But you are pretty much the only people who can save the web from AI bots right now.
The sites I administer are drowning in bots, and the applications I build which need web data are constantly blocked. We're in the worst of all possible worlds and the simplest way to solve it is to have a middleman that scrapes gently and has the bandwidth to provide an AI first API.
Would Common Crawl do a "for all purposes and no restrictions" license if it is for AI training, comouter analyses, etc? Especially given the bad actors are ignoring copyrights and terms while such restrictions only affect moral, law-abiding people?
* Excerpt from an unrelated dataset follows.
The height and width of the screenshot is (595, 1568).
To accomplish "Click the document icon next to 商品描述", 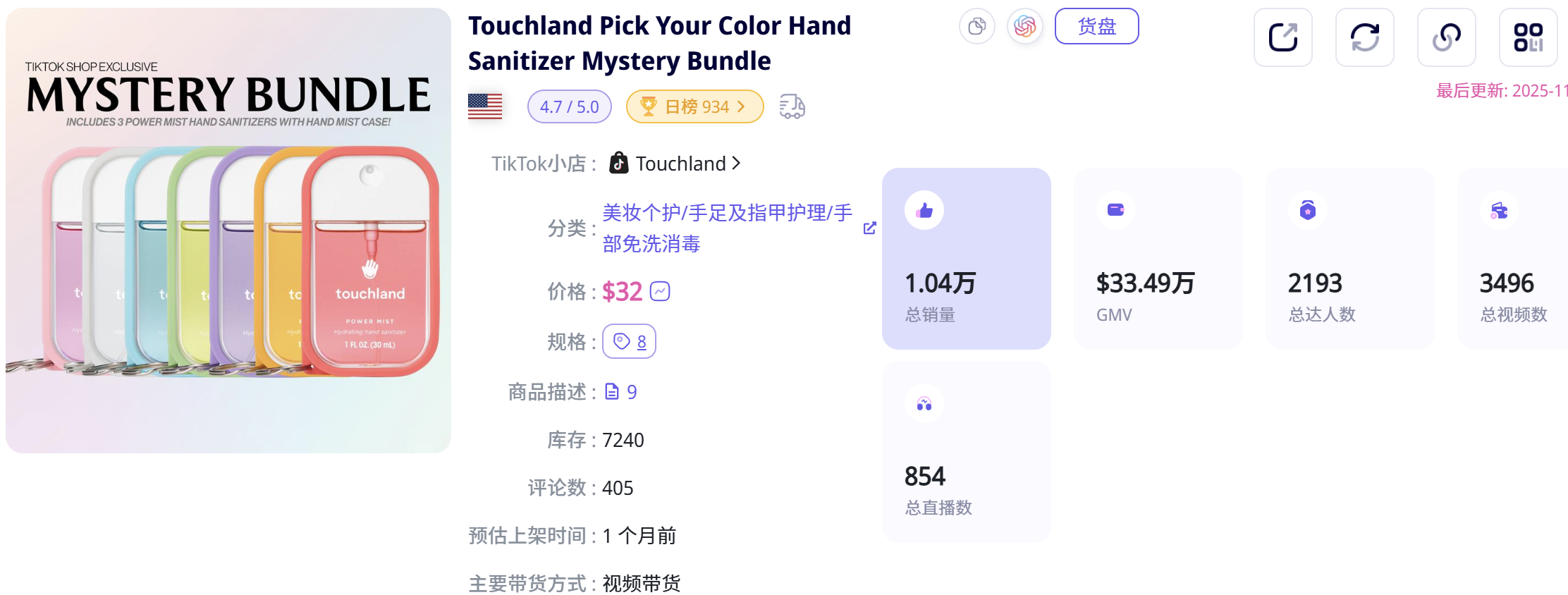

Also, even simpler, would Common Crawl release under a permissive license a list of URL's that others could scrape themselves? Maybe with metadata per URL from your crawls, such as which use Cloudflare or other limiters. Being able to rescrape the CC index independently would be very helpful under some legal theories about AI training. Independent, search operators benefit, too.
We carefully preserve robots.txt permissions in robots.txt, in http headers, and in html meta tags.
We do publish 2 different url indexes, if you wanted to recrawl for some reason.
https://commoncrawl.org/terms-of-use
In it, (a), (d), and (g) have had overly-political interpretations in many places. (h) is on Reddit where just offering the Gospel of Jesus Christ got me hit with "harassment" once. The problem is whether what our model can be or is uses for incurs liability under such a license. Also, it hardly seems "open" if we give up our autonomy and take on liability just to use it.
Publishing a crawl, or the URL's, under CC-0, CC-by, BSD, or Apache would make them usable without restrictions or any further legal analyses. Does CC have permissively-licensed crawls somewhere?
Btw, I brought up URL's because transfering crawled content may be a copyright violation in U.S., but sharing URL's isn't. Are the URL's released under a permissive license that overrides the Terms of Use?
Alternatively, would Common Crawl simply change their Terms so that it doesn't apply to the Crawled Content and URL databases? And simply release them under a permissive license?